Kita cuma bisa mencium aroma sejarah lokal Tegal ketika menyaksikan pementasan Teater RSPD saat mengusung lakon Martoloyo-Martopura, atau ketika mendengar cerita kakek kita tentang Gendowor, ketika membaca buku Anton Lucas yang berjudul Pemberontakan Tiga Daerah yang kemudian direduksi oleh Sitok Srengenge dengan cerbung Kutil di Suara Merdeka.

Atau membaca buku Sartono Kartodirjo tentang ikon perlawanan masyarakat Petani Tegal Berandal Mas Cilik 1870, yang merupakan perlawanan petani Tegal akibat menguatnya subordinasi peran kolonialisme perkebunan.

Deterministik

Kini, dalam semangat desentralisasi, nampaknya memiliki urgensi jika di saat memperingati hari HUT Kota Tegal ini kemudian ditumbuhkan kesadaran masyarakat terhadap sejarah kota.

Karena nantinya, kesadaran itu dapat menjadi manifestasi spontan dari masyarakat sebagai sebuah proses untuk mewujudkan kebutuhan dasar dalam menunjukkan identitasnya dan sebagai legitimasi jati dirinya.

Desentralisasi sejarah itu dapat saja dimulai dari langkah pemerintah daerah untuk merekonstruksi sejarah kota, mengumpulkan aset-aset sejarah -baik yang berupa benda, bangunan, mauupun dokumen-dokumen sejarah-, penulisan sejarah lokal, serta pelacakan sejarah dan tokoh-tokoh sejarah lokal.

Munculnya kesadaran terhadap sejarah lama, akan pula menumbuhkan kesadaran terhadap sejarah kontemporer. Untuk membangun suatu masyarakat, perlu ditumbuhkan kesadaran terhadap sejarah kontemporer.

Dalam sejarah kontemporer itu, sejarah dipandang sebagai sebuah pergerakan yang mengikuti sebuah jalan pasti, yang mengarah maju dan tidak bisa tidak berjalan dari satu tingkat ke tingkat lain yang lebih maju.

Orang dapat saja mengetahui pergerakan sejarah itu, baik dengan menaikkan maupun menurunkan temponya; tetapi ia tidak dapat menghentikannya atau mengubah arah sejarah.

Dengan demikian, perlu dibangun ke dalam kesadaran masyarakat Kota Tegal bahwa kesadaran sejarah itu adalah cermin diri. Karena sejarah adalah sesuatu proses yang berkesinambungan, dari suatu masyarakat yang berlangsung menurut hukum-hukum tertentu yang bersifat deterministik, dan memiliki akumulasi dari bangkit dan runtuhnya suatu masyarakat (Ali Syari'ati, 1988).
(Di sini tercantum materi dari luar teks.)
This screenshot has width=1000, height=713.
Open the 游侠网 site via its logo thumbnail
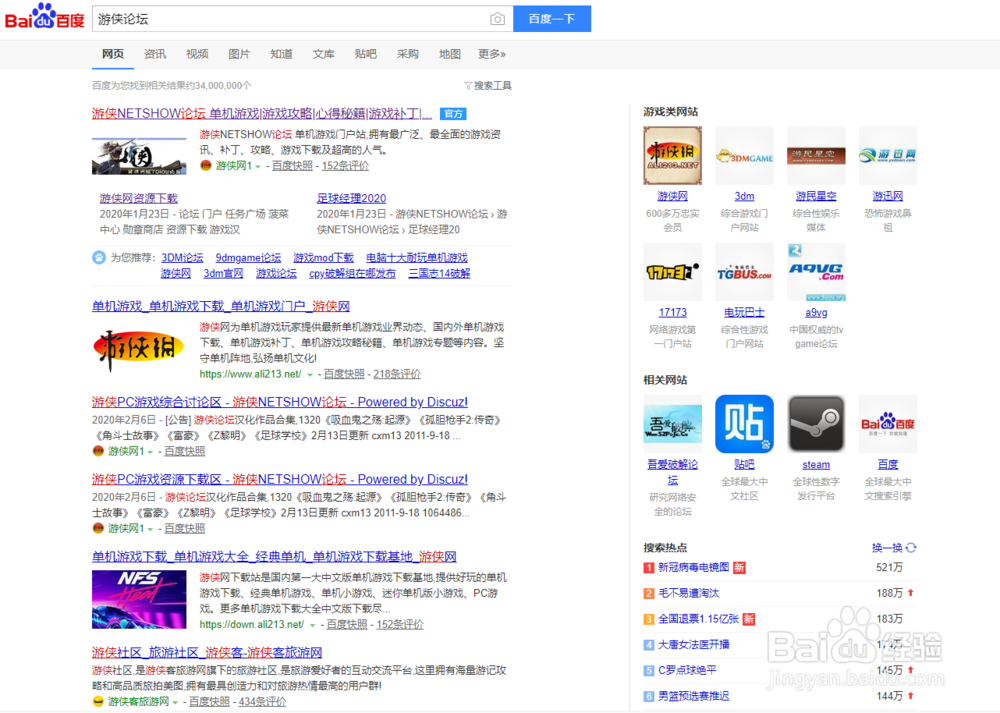[672, 155]

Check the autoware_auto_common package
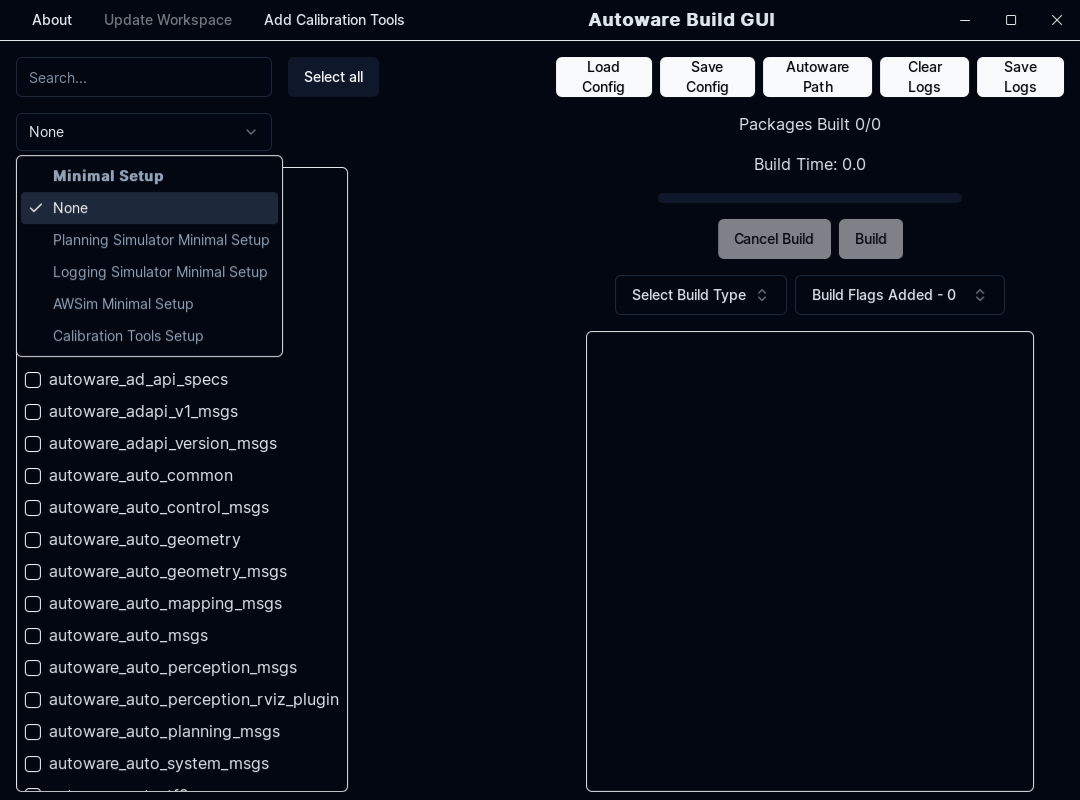pyautogui.click(x=33, y=476)
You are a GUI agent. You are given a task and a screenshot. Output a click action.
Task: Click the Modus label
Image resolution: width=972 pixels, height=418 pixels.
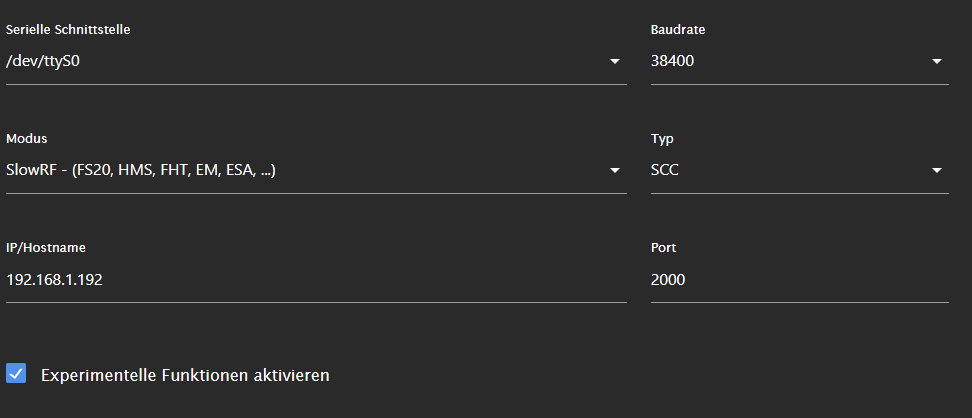point(26,138)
Sejarah tidak dipandang hanya sebagai sesuatu yang bersifat purba dan stagnan, tetapi sesuatu yang dinamis sifatnya.

Dengan demikian, ada yang patut direnungkan di saat-saat memperingati hari jadi Kota Tegal: Bagaimana menangkap spirit ''sejarah'' Ki Gede Sebayu sebagai seorang pembangun.

Di zaman sekarang pun, kita bisa memiliki spirit Sebayu sebagai seorang pembangun peradaban. Kita memiliki ruang yang lain untuk menciptakan sejarahnya sendiri.

Bagi masyarakat modern, keberadaan sejarah sangat penting untuk bercermin. Karena pentingnya, sehingga Solzhenitya mengatakan bahwa orang yang belajar sejarah saja masih buta pada sebelah matanya; apalagi orang yang tidak belajar sejarahnya, ia bisa diibaratkan buta pada kedua matanya.

Sejarah sebagai cermin zaman, bukanlah pantulan dari keprihatinan masa lalu. Tetapi, sejarah adalah sebuah pertanggungjawaban masa kini dan masa depan; karena hakikat sejarah itu adalah masa lalu, masa kini, dan masa depan. Dirgahayu Kota Tegal. Teruslah bersolek dan bercermin!(90a)

- Penulis adalah pemerhati masalah sosial budaya di Kota Tegal.